Task objective – Print each of the following rows verbatim, with no alterations.

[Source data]
++++++++++
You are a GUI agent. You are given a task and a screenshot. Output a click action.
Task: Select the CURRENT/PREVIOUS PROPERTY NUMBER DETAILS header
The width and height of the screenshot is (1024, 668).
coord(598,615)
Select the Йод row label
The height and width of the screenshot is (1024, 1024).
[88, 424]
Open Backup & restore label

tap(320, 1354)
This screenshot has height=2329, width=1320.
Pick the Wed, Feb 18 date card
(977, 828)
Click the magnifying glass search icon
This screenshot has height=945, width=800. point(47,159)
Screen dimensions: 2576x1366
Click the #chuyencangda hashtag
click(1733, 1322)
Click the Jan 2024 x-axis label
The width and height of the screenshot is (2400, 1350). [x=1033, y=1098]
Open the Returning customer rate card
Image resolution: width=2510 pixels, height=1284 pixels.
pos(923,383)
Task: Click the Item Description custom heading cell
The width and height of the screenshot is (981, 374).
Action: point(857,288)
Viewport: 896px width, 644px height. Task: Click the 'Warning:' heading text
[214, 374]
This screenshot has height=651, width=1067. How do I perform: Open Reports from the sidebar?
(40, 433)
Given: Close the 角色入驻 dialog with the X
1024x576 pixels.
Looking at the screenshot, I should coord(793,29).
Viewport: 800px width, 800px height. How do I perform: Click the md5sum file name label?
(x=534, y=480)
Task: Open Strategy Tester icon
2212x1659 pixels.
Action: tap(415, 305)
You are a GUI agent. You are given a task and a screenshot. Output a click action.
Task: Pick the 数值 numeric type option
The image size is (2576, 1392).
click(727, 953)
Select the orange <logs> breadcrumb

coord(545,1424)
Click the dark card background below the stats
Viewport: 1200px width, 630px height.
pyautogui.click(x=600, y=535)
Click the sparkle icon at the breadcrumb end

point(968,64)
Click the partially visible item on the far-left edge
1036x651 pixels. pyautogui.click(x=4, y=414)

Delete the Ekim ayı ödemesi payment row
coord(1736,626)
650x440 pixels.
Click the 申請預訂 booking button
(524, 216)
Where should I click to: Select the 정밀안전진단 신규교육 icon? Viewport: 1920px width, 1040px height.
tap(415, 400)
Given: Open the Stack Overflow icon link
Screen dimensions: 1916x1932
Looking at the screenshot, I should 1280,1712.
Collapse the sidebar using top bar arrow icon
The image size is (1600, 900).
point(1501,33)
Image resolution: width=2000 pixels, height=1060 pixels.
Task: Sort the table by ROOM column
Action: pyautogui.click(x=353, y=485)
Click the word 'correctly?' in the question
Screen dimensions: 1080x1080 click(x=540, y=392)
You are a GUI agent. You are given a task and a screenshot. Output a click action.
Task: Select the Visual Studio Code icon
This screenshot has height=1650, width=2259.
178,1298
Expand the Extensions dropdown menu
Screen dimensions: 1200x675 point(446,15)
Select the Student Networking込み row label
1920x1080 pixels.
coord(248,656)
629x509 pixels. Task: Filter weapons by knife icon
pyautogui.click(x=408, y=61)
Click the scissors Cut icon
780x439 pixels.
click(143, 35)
++++++++++
Worked answer –
You are a GUI agent. You are given a task and a screenshot. Output a click action.
Task: Select the CURRENT/PREVIOUS PROPERTY NUMBER DETAILS header
The width and height of the screenshot is (1024, 668).
coord(598,615)
Select the Йод row label
The height and width of the screenshot is (1024, 1024).
[88, 424]
Open Backup & restore label

tap(320, 1354)
This screenshot has height=2329, width=1320.
Pick the Wed, Feb 18 date card
(977, 828)
Click the magnifying glass search icon
This screenshot has height=945, width=800. point(47,159)
Screen dimensions: 2576x1366
Click the #chuyencangda hashtag
click(1733, 1322)
Click the Jan 2024 x-axis label
The width and height of the screenshot is (2400, 1350). [x=1033, y=1098]
Open the Returning customer rate card
Image resolution: width=2510 pixels, height=1284 pixels.
pos(923,383)
Task: Click the Item Description custom heading cell
The width and height of the screenshot is (981, 374).
Action: point(857,288)
Viewport: 896px width, 644px height. Task: Click the 'Warning:' heading text
[214, 374]
This screenshot has height=651, width=1067. How do I perform: Open Reports from the sidebar?
(40, 433)
Given: Close the 角色入驻 dialog with the X
1024x576 pixels.
Looking at the screenshot, I should coord(793,29).
Viewport: 800px width, 800px height. How do I perform: Click the md5sum file name label?
(x=534, y=480)
Task: Open Strategy Tester icon
2212x1659 pixels.
Action: tap(415, 305)
You are a GUI agent. You are given a task and a screenshot. Output a click action.
Task: Pick the 数值 numeric type option
The image size is (2576, 1392).
click(727, 953)
Select the orange <logs> breadcrumb

coord(545,1424)
Click the dark card background below the stats
Viewport: 1200px width, 630px height.
pyautogui.click(x=600, y=535)
Click the sparkle icon at the breadcrumb end

point(968,64)
Click the partially visible item on the far-left edge
1036x651 pixels. pyautogui.click(x=4, y=414)

Delete the Ekim ayı ödemesi payment row
coord(1736,626)
650x440 pixels.
Click the 申請預訂 booking button
(524, 216)
Where should I click to: Select the 정밀안전진단 신규교육 icon? Viewport: 1920px width, 1040px height.
tap(415, 400)
Given: Open the Stack Overflow icon link
Screen dimensions: 1916x1932
Looking at the screenshot, I should 1280,1712.
Collapse the sidebar using top bar arrow icon
The image size is (1600, 900).
point(1501,33)
Image resolution: width=2000 pixels, height=1060 pixels.
Task: Sort the table by ROOM column
Action: pyautogui.click(x=353, y=485)
Click the word 'correctly?' in the question
Screen dimensions: 1080x1080 click(x=540, y=392)
You are a GUI agent. You are given a task and a screenshot. Output a click action.
Task: Select the Visual Studio Code icon
This screenshot has height=1650, width=2259.
178,1298
Expand the Extensions dropdown menu
Screen dimensions: 1200x675 point(446,15)
Select the Student Networking込み row label
1920x1080 pixels.
coord(248,656)
629x509 pixels. Task: Filter weapons by knife icon
pyautogui.click(x=408, y=61)
Click the scissors Cut icon
780x439 pixels.
click(143, 35)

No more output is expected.